Text block:
** Begin **

Organizational Marketing Is More Than Just a Committee

  |  April 4, 2011   |  Comments

Where should you focus your precious resources – on the aspects that are under control of the marketer, or on those which the marketing department does not control?

It takes a village to do marketing these days. With everyone from marketers to salespeople to executives to customers to even competitors sending out information about your brand, long gone are the days when marketers were totally in control of the communication stream. Yet, marketers are still responsible for lead generation, prospecting, and revenue, so there is increasing demand for automation and transparency across the entire spectrum of customer engagement.

In a strategy session with a marketing team recently, we outlined the multitude of channels and touch points that factor into a customer lifecycle. We were trying to identify cross-channel opportunities, and also to set some priorities around focus for the limited marketing team. To give you an idea of how diverse it is, here are just two of the phases we mapped:

  1. Research phase channels: Company website, search engines, comparison sites, editorial publications and email newsletters, social networks (at least three of them), company-owned blogs and email newsletters, industry blogs, journalist blogs, competitor websites, and analysts.
  2. Post-purchase phase channels: Triggered email promotion series, ongoing email newsletter (opt in), comparison sites, product reviews (outside the company site), SMS texts (opt in), social networks, customer service/online help, company-owned forum, and outside communities.

Clearly, not all of that is under the control of the marketer, but it all contributes to customer experience, which drives repeat purchase, satisfaction, word of mouth, and average order size. All those elements add up to the ROI on which the marketing department success is judged.

So the question becomes where to focus precious resources – on the aspects that are completely under control of the marketer, or on those which the marketing department does not control? I'm sure you can understand the nature of the debate on that question. Ideally, all these channels and touch points would be managed (by someone, not necessarily the marketing team) under one organizing theme – where the marketing maestro directs various types of instruments into an alluring, cohesive symphonic set of experiences for each customer.

** End **

Dataset records:
** Begin **

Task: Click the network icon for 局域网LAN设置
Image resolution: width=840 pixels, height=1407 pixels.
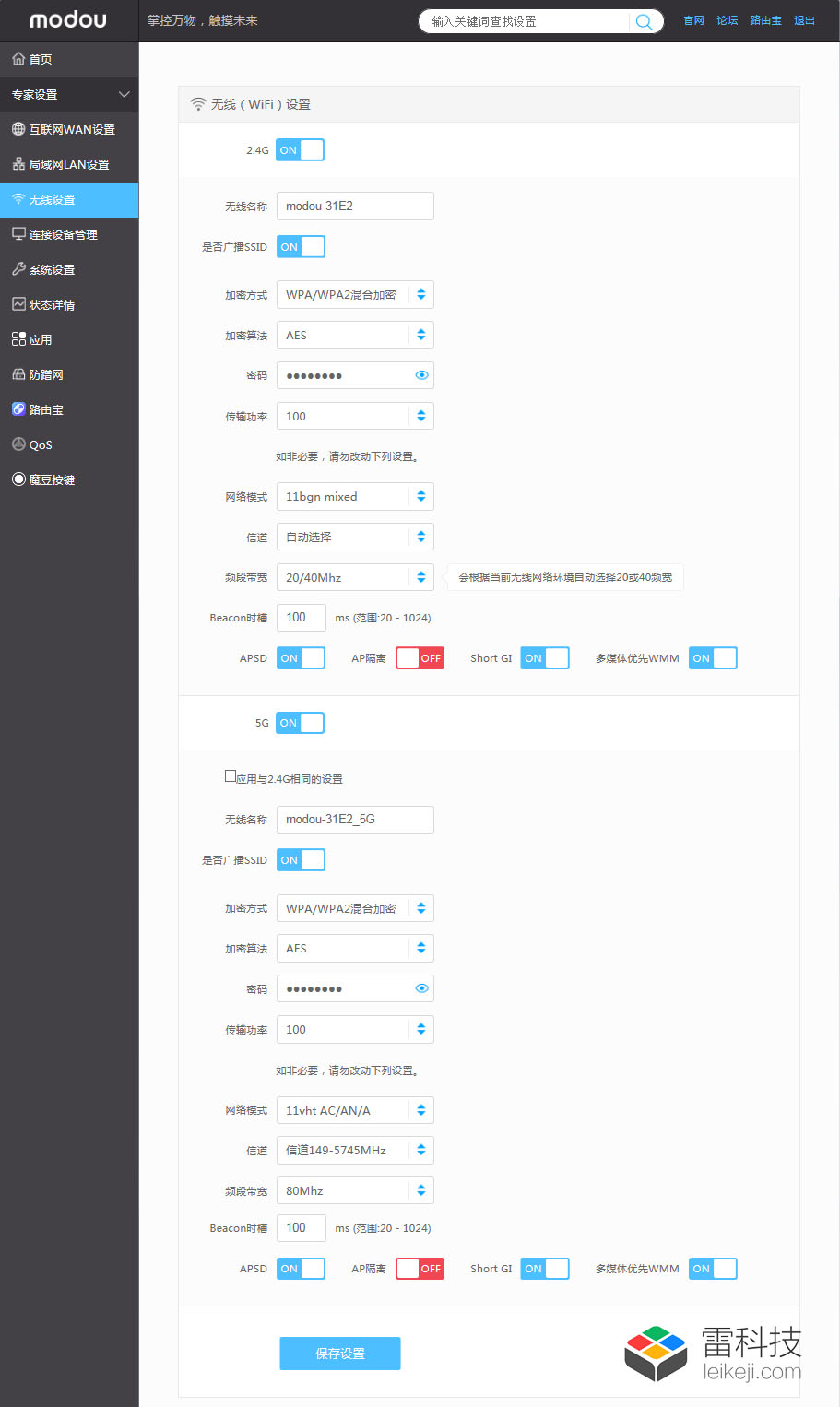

** End **
** Begin **

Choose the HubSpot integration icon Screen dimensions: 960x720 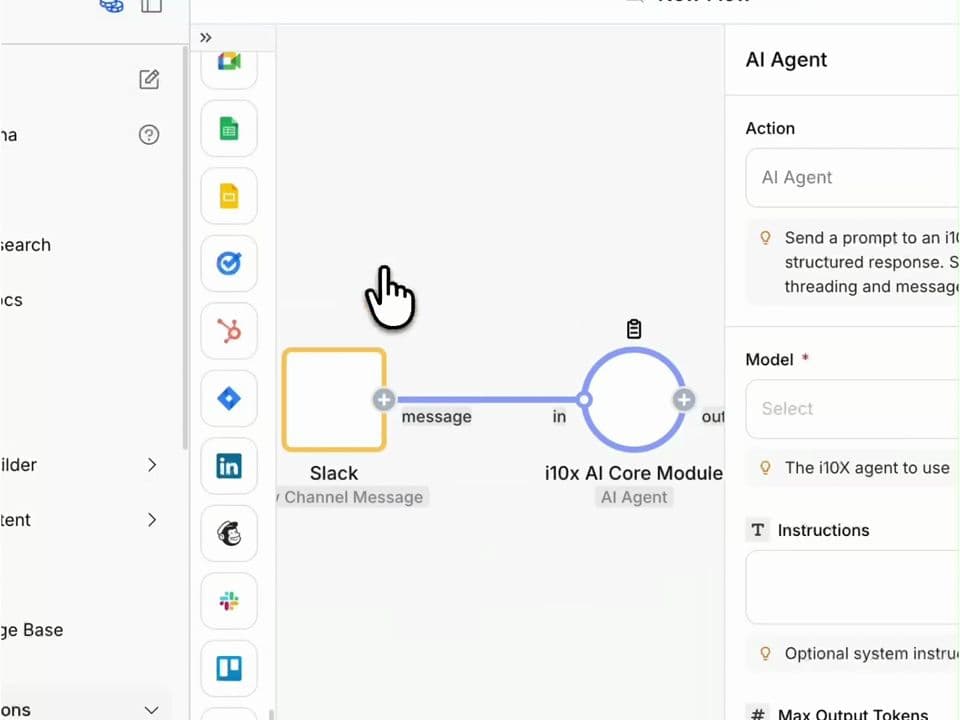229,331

** End **

Required task:
Please list every group that the marketing article above says sends out information about your brand.

The solution:
Marketers, salespeople, executives, customers, competitors